(Target pointing data)
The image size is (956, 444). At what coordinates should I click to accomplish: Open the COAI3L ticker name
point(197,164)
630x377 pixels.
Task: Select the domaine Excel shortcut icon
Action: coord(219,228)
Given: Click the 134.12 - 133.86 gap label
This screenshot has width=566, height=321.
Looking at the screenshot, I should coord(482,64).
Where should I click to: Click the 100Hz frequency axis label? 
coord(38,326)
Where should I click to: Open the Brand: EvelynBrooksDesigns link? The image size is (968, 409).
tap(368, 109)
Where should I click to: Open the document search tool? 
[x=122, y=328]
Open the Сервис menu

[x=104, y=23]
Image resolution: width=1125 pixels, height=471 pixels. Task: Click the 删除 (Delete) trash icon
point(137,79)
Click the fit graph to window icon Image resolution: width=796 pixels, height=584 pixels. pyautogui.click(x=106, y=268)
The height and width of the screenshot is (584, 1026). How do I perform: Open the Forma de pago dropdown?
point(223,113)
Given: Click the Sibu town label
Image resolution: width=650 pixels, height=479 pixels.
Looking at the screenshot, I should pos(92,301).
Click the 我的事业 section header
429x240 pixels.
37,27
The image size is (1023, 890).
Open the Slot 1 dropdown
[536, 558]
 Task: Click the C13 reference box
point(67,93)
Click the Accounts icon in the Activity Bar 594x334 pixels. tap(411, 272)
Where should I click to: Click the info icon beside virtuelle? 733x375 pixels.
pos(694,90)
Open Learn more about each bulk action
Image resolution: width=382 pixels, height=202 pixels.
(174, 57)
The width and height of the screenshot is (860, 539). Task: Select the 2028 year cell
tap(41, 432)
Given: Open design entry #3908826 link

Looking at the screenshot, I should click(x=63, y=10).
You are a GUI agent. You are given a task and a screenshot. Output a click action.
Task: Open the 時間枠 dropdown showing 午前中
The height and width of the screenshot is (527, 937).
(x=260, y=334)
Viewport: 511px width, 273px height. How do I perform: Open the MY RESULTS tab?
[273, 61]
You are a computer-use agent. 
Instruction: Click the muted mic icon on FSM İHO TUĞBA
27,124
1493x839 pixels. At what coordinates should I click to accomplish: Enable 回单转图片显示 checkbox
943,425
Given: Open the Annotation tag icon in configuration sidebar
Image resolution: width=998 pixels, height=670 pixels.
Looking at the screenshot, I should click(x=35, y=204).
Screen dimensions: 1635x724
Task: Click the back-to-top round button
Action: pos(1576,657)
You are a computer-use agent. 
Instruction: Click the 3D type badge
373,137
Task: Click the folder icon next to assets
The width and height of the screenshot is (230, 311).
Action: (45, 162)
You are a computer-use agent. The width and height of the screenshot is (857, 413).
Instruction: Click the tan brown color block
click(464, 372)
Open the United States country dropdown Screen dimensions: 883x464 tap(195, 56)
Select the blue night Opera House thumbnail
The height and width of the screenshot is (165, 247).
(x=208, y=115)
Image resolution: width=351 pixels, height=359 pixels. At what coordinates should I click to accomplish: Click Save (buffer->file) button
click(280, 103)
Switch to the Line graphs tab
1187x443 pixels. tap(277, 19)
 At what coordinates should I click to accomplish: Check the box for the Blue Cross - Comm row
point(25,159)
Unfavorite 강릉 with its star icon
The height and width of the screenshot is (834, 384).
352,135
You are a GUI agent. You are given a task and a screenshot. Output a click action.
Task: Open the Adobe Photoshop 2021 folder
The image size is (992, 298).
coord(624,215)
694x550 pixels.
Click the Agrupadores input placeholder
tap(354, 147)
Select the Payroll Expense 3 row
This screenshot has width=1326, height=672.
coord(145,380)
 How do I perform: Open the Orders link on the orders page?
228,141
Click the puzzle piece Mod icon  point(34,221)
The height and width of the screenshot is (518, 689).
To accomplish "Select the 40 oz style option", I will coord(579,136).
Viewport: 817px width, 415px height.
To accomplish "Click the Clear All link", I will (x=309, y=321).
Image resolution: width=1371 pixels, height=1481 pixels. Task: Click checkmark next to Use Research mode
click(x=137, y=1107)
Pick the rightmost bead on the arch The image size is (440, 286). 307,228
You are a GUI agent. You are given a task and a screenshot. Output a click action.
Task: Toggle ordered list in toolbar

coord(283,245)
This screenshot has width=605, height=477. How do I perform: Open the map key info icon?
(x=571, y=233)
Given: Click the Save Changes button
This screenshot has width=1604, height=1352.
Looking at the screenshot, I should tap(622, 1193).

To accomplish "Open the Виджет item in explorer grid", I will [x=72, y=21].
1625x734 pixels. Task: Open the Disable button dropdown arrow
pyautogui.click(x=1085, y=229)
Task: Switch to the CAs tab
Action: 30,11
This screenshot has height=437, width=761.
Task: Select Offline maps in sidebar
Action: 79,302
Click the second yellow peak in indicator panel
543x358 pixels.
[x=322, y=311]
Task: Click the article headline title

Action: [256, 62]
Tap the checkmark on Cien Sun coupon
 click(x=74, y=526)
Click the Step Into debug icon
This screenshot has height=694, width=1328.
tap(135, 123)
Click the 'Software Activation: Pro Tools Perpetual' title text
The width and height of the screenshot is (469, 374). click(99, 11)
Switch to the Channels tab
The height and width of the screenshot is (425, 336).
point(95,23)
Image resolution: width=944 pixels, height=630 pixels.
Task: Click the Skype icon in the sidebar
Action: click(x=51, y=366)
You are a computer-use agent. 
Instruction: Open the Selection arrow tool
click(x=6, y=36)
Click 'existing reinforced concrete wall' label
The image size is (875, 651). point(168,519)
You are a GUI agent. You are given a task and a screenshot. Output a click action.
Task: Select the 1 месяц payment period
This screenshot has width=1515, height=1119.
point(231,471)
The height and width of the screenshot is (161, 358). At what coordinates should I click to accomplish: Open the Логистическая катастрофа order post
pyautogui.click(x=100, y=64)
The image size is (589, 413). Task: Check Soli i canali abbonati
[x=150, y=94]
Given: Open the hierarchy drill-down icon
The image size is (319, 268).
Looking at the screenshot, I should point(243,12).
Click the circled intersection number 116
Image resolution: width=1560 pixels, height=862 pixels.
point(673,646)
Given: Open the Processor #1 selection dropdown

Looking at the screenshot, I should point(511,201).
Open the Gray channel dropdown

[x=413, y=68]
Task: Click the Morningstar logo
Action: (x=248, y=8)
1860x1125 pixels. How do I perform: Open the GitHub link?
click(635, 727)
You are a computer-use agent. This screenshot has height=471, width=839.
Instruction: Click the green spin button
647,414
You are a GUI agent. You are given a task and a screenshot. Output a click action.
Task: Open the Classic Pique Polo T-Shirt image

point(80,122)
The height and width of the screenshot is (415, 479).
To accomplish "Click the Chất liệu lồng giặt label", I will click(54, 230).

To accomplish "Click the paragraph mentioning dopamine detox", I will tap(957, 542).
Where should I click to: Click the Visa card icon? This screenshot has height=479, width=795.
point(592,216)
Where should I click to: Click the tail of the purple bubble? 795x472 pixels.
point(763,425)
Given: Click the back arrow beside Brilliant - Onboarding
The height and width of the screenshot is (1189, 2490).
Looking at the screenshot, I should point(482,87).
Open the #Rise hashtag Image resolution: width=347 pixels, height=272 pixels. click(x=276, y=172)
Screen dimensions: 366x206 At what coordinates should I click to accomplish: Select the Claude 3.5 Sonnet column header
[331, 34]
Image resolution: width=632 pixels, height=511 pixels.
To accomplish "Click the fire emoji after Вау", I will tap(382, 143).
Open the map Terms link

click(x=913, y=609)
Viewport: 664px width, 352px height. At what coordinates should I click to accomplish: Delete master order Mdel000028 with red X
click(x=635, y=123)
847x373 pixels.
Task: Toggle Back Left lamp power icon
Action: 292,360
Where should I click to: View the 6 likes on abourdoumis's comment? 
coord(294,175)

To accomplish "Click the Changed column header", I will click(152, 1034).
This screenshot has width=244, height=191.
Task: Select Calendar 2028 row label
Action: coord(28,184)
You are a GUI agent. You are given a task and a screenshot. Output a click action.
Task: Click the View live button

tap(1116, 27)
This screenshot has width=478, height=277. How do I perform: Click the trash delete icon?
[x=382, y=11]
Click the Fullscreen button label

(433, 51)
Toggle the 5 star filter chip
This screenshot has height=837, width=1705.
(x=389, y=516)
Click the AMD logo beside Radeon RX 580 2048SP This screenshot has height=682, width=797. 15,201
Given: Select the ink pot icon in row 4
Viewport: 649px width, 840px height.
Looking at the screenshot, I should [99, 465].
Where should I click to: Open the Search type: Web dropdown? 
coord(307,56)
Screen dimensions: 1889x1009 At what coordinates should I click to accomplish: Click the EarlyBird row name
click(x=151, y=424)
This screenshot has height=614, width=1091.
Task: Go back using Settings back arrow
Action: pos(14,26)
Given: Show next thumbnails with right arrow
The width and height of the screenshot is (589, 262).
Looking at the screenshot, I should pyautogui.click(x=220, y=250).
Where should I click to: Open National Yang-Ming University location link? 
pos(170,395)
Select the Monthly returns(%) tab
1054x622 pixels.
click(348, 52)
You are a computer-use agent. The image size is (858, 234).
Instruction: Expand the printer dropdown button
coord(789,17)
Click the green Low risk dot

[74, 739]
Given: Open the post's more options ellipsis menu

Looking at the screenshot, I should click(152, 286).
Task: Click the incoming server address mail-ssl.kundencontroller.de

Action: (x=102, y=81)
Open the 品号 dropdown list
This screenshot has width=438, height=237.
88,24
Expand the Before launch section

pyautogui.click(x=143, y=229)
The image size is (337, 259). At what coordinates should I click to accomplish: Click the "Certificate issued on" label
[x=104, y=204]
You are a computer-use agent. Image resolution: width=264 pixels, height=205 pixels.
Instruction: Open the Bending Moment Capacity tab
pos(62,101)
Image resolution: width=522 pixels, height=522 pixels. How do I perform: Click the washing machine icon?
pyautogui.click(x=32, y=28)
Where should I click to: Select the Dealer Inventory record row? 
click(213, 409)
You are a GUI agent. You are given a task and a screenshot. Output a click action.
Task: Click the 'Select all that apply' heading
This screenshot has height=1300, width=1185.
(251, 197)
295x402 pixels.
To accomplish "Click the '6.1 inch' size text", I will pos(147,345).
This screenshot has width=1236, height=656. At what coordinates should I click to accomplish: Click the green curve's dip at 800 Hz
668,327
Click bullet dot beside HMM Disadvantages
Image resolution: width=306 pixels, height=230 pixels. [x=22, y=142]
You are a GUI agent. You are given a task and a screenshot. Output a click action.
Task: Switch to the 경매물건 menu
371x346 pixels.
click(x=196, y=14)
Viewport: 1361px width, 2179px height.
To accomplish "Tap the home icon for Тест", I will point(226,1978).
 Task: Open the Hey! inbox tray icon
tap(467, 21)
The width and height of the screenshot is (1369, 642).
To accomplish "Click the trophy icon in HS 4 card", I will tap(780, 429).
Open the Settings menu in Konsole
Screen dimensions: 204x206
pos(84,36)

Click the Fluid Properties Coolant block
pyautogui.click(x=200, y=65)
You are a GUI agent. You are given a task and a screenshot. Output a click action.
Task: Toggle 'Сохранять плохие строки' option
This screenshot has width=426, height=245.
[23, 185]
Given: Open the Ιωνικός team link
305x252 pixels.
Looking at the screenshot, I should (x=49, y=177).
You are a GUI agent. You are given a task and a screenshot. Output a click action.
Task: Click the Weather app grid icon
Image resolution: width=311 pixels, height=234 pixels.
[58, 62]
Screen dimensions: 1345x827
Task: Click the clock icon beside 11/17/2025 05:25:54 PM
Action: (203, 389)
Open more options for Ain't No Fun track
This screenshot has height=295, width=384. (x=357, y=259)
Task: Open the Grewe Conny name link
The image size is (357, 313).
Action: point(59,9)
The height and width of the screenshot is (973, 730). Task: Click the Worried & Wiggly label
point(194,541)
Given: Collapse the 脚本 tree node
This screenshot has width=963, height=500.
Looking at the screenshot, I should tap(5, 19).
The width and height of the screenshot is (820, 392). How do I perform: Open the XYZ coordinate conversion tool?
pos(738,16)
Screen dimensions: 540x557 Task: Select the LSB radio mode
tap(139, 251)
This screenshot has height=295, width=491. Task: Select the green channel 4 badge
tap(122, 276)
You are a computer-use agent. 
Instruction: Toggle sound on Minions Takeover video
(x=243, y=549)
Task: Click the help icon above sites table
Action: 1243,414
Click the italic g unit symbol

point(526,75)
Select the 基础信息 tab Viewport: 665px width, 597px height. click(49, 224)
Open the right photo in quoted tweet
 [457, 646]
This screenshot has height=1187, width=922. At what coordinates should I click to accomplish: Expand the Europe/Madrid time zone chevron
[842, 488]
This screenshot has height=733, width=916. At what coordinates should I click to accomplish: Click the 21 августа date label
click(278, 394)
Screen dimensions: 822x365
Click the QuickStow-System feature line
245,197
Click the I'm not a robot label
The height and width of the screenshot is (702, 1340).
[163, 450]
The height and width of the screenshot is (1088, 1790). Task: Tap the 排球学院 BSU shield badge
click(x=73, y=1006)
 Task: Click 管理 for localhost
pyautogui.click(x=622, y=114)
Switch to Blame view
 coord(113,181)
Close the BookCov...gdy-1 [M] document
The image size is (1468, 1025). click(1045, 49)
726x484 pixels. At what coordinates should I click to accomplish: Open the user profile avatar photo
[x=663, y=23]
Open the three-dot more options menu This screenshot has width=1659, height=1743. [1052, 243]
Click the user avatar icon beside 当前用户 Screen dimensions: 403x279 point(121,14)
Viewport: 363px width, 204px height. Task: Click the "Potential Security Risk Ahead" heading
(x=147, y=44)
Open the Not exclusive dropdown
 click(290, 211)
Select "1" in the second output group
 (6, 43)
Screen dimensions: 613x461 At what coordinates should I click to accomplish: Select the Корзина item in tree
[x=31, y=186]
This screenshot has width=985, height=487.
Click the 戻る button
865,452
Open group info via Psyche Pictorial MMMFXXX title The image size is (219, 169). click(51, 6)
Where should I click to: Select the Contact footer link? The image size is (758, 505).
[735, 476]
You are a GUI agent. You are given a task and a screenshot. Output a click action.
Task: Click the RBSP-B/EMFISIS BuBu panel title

WRITTEN INSTRUCTION
Take the records from the line holding "1860x1125 pixels. How" through the line holding "point(763,425)", inclusive, and write them out again with "GitHub" swapped for "GitLab". Leave everything else as it is.

RESULT OF THIS EXERCISE
1860x1125 pixels. How do I perform: Open the GitLab link?
click(635, 727)
You are a computer-use agent. This screenshot has height=471, width=839.
Instruction: Click the green spin button
647,414
You are a GUI agent. You are given a task and a screenshot. Output a click action.
Task: Open the Classic Pique Polo T-Shirt image

point(80,122)
The height and width of the screenshot is (415, 479).
To accomplish "Click the Chất liệu lồng giặt label", I will click(54, 230).

To accomplish "Click the paragraph mentioning dopamine detox", I will tap(957, 542).
Where should I click to: Click the Visa card icon? This screenshot has height=479, width=795.
point(592,216)
Where should I click to: Click the tail of the purple bubble? 795x472 pixels.
point(763,425)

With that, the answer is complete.